Caffe' Europa
Attualita'



Costruire le agora’ per trasformare l’ateniese

Alessandro Genovesi


 
L’intervento di Giuliana Olcese non merita di essere classificato in maniera semplicistica in quella pubblicistica degli integrati, che scoprono il valore salvifico delle rete "finalizzando" un mezzo e cadendo nella trappola della "democrazia dei bit che sostituisce quella degli atomi " ( Negroponte in "The power of bit" ). Non lo merita nonostante forse l’enfasi eccessiva che pone sulle reali capacità di uno strumento ancora oggi in mano di pochi e con diverse barriere culturali di utilizzo; non lo merita perché le aspettative che rigetta sull’uso della rete sono conseguenza di una serie di analisi e di affermazioni assai corrette sulla degenerazione dei linguaggi politici e dell’utilizzo dei simboli in chiave piu’ comunicativa che politica ( nel senso di costruzione di una "psiche" collettiva sulla gestione e programmazione della res publica ) . Credo che allora, per stare dentro il profilo corretto del dibattito ogni nostra riflessione che nasce dalla lettura della Olcese debba partire da qui.

Propongo solo poche riflessioni che però cercano di validare la seguente tesi: le enormi trasformazioni della produzione legata alla piu’ grande valanga tecnologica della storia dell’uomo spostando le coordinate della percezione spazio temporale del lavoro e del sociale su altre coordinate generano anche nuove forme e nuove tensioni della comunicazione e la politica, intesa come processo riformatore deve, se vuole ancora avere funzione di sintesi, ridislocarsi sui nuovi sentieri.

Insomma se le nuove tecnologie hanno prodotto un lavoro e una vita dei tempi diversa ( lavori piu’ flessibili, piu’ formazione lungo l’arco della vita, rottura dei tempi classici di godimento del riposo ) caratterizzati da una doppia percezione dello spazio (la comunità locale e il mondo intero ), la politica deve dotarsi di una capacità di essere dentro le nuove dimensioni: quella internazionale e quella locale, spostandosi ( avvicinandosi quindi ) a questi livelli.

E le nuove tecnologie, motore di tale trasformazione dei tempi sono allora motore possibile della identica ridislocazione del fare politica. Dico del fare e non dell’essere perché occorre distinguere tra lo strumento che pone anche trasformazioni simboliche dei linguaggi e della comunicazione politica dal "concetto", da quell’idea , bene espressa da Kevin Kelly nel libro "Nuove regole per un nuovo mondo" Ed. Ponte alle Grazie, che definisce la politica come mantenimento di un tentativo di ricondurre a uno tutti i diversi imput dei poteri, attraverso il controllo dello "sciame" ( immagine suggestive di uno Stato inteso come comunità e non solo come istituzione ).

- _ESTRATTO DATI_:

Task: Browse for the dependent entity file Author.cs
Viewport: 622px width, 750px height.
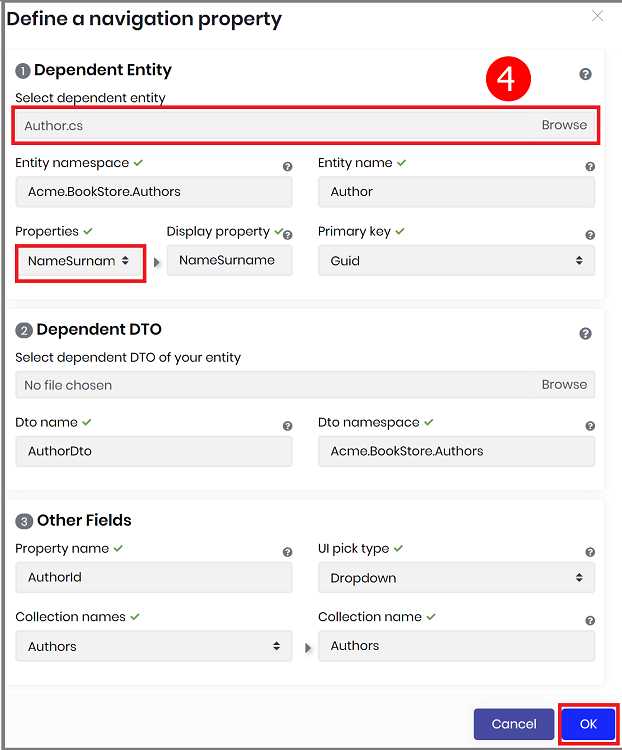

- _OBIETTIVI_:
• a. Nel testo riportato, tra parentesi, sono indicati i cambiamenti portati dalle nuove tecnologie nei tempi del lavoro e della vita. Elencali tutti.
• b. Quale editore ha pubblicato il libro di Kevin Kelly citato nel testo riportato?
• c. Riproduci dal testo riportato la parte che si apre con le parole contenenti "Insomma se le" e si chiude con "a questi livelli.".
Per svolgere il lavoro non occorre consultare le righe dell'estratto.

- _SOLUZIONI_:
• a.
- lavori più flessibili
- più formazione lungo l'arco della vita
- rottura dei tempi classici di godimento del riposo

• b. Ponte alle Grazie.

• c.
Insomma se le nuove tecnologie hanno prodotto un lavoro e una vita dei tempi diversa ( lavori piu’ flessibili, piu’ formazione lungo l’arco della vita, rottura dei tempi classici di godimento del riposo ) caratterizzati da una doppia percezione dello spazio (la comunità locale e il mondo intero ), la politica deve dotarsi di una capacità di essere dentro le nuove dimensioni: quella internazionale e quella locale, spostandosi ( avvicinandosi quindi ) a questi livelli.